Friday Five 10/15
Giving security keys to at risk users, a summit to stop ransomware, and financial losses from cyberattacks pile up - catch up on the infosec news of the week with the Friday Five!
1. Governor Wants to Prosecute Journalist Who Clicked ‘View Source’ on Government Site by Lorenzo Franceschi-Bicchierai
A story to file under "You can't be serious." A report via VICE's Motherboard recaps news from St. Louis, where a reporter has drawn the ire of the state's Governor Mike Parson after merely clicking "view source" on a website. The reporter, Josh Renaud, did that on a website run by the state's Department of Elementary and Secondary Education and discovered a slew of unprotected social security numbers belonging to employees, teachers and administrators. Renaud's story is worth reading for some added context - the data, 100,000 SSNs in total, was removed on Tuesday after Renaud informed the department - but the real kicker came Thursday. That's when the Missouri Governor confusingly called Renaud a hacker and threatened criminal prosecution. It remains to see how this will play out but it certainly isn’t a great look for the state; it wouldn’t be the first time a politician has misunderstood the term “hacking” however.
2. A Telegram Bot Told Iranian Hackers When They Got a Hit by Brian Barrett
Much has been written about the problems with Telegram. Its had issues with its less than robust encryption but has also become a haven for COVID vaccine scams and antisemitism. It’s heavily trafficked by cybercriminals as well. We learned more about that this week in a WIRED story that pulled back the strings on a hacking campaign carried out by the Iranian APT group APT35. The gist of the campaign relies on Telegram to inform them when someone stumbles upon one of its phishing pages. Once a user lands on the page, details including their IP address, location, device, browser, and so on are shipped off to the group, information that can greatly help them glean more information on a potential victim. While it's not rocket science, the trick can certainly help the group better zero in on their target. As Ajax Bash, a researcher with Google told WIRED: “This helps them better engage with the target via follow-up emails because they'll know the email reached the target, was opened, read, and link clicked.”
3. Tech giants encouraging adoption of hardware-based auth keys by Bradley Barth
This news is technically from last week but this report, via SC Media, came out Wednesday: A positive, feel good story from Google that the company is working to supply 10,000 at risk users - think human rights activists, journalists, political campaign workers and even elected officials - with physical security keys to help prevent getting hacked. Anyone can buy Google's security keys - speaking from experience, the Titan ones are easy to use and helpful to users seeking an added layer of security. That Google is being proactive at distributing the keys for free makes for good press but it also helps to boost public awareness around key-based 2FA. We learned this summer just how low adoption rates of 2FA are. Twitter said in a transparency report in July that just a tiny fraction of its active users, 2.3%, had a form of two-factor authentication enabled between July and December last year. Google isn’t alone in trying to ring the 2FA bell; Amazon and Microsoft are pushing similar efforts. While it won't be fast, their moves take us one step further to a a world where we're less reliant on passwords.

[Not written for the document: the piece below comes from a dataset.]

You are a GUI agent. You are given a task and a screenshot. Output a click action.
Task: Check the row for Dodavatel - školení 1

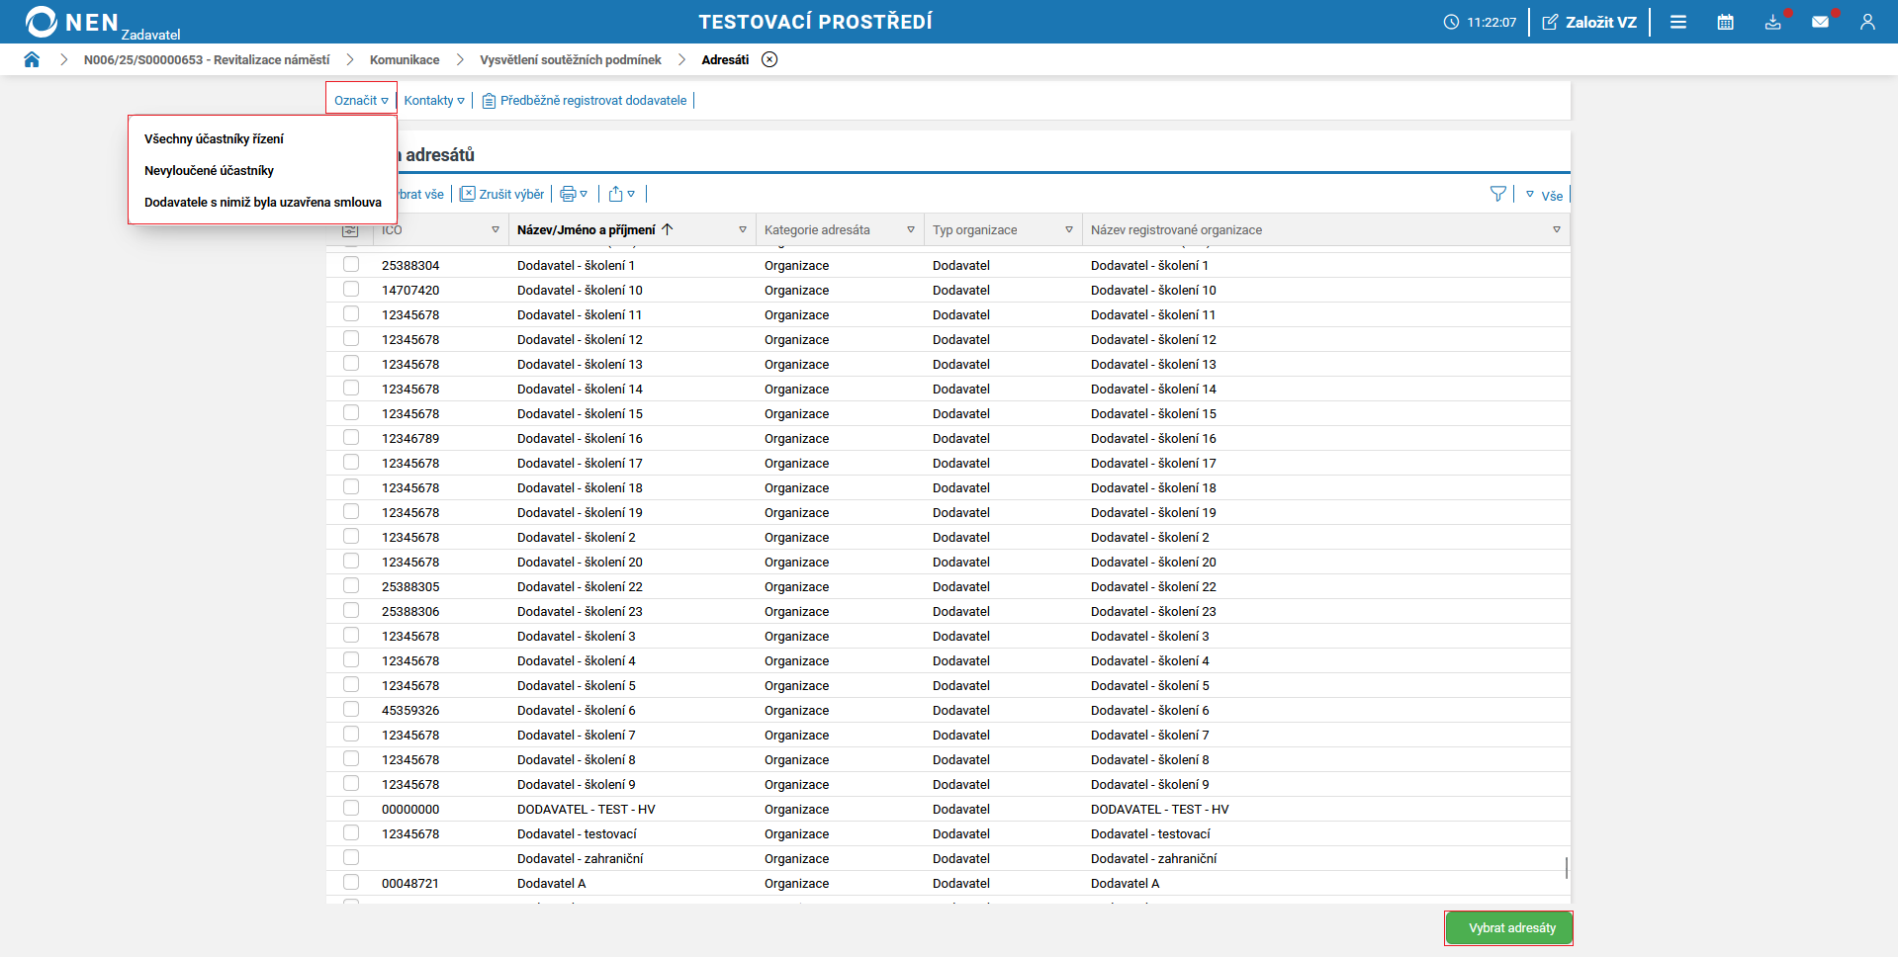pyautogui.click(x=351, y=265)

Google Titan Security Key image via Tony Webster's Flickr photostream, Creative Commons
4. More than 30 countries outline efforts to stop ransomware after White House virtual summit by Jonathan Greig
If you're looking for any major takeaways from this week's ransomware summit, led by the United States, you might be a little let down. While it sounds as if the meeting was productive - 30+ countries attended - they found common ground and agreed that steps need to be taken to mitigating the growing threat. In a joint statement the countries said that ransomware is an "escalating global security threat with serious economic and security consequences" and that to help mitigate it, countries should collaborate further with law enforcement and implement policies to reflect the growing threat. One area the countries agreed needs their attention - and one that seems as if it can do the biggest damage - is disrupting ransomware groups' means of funding. "Taking action to disrupt the ransomware business model requires concerted efforts to address illicit finance risks posed by all value transfer systems, including virtual assets, the primary instrument criminals use for ransomware payments and subsequent money laundering."
5. Biz Interruption, Recovery Costs Drive Financial Losses From Cyber Attacks: Report by L.S. Howard
We've seen plenty of reports over the last year that recap just how much the COVID-19 pandemic has contributed to cyberattacks. The latest, via Allianz Global Corporate & Specialty (AGCS), looks at cyber-related claims over the past six years and shows a large spike last year, with many claims spilling over into 1H 2021. According to Allianz, it has received more than 500 cyber claims so far this year, among them, 60 relating to ransomware. That's already equal to the total number of claims it received in 2019. Some other further findings:
- The average total cost of recovery and downtime – on average 23 days – from a ransomware attack more than doubled over the past year, increasing from $761,106 to $1.85 million in 2021.
- Losses resulting from external incidents, such as distributed denial of service (DDoS) attacks and ransomware campaigns, account for the majority of the value of cyber claims (81%) analyzed by AGCS over the past six years.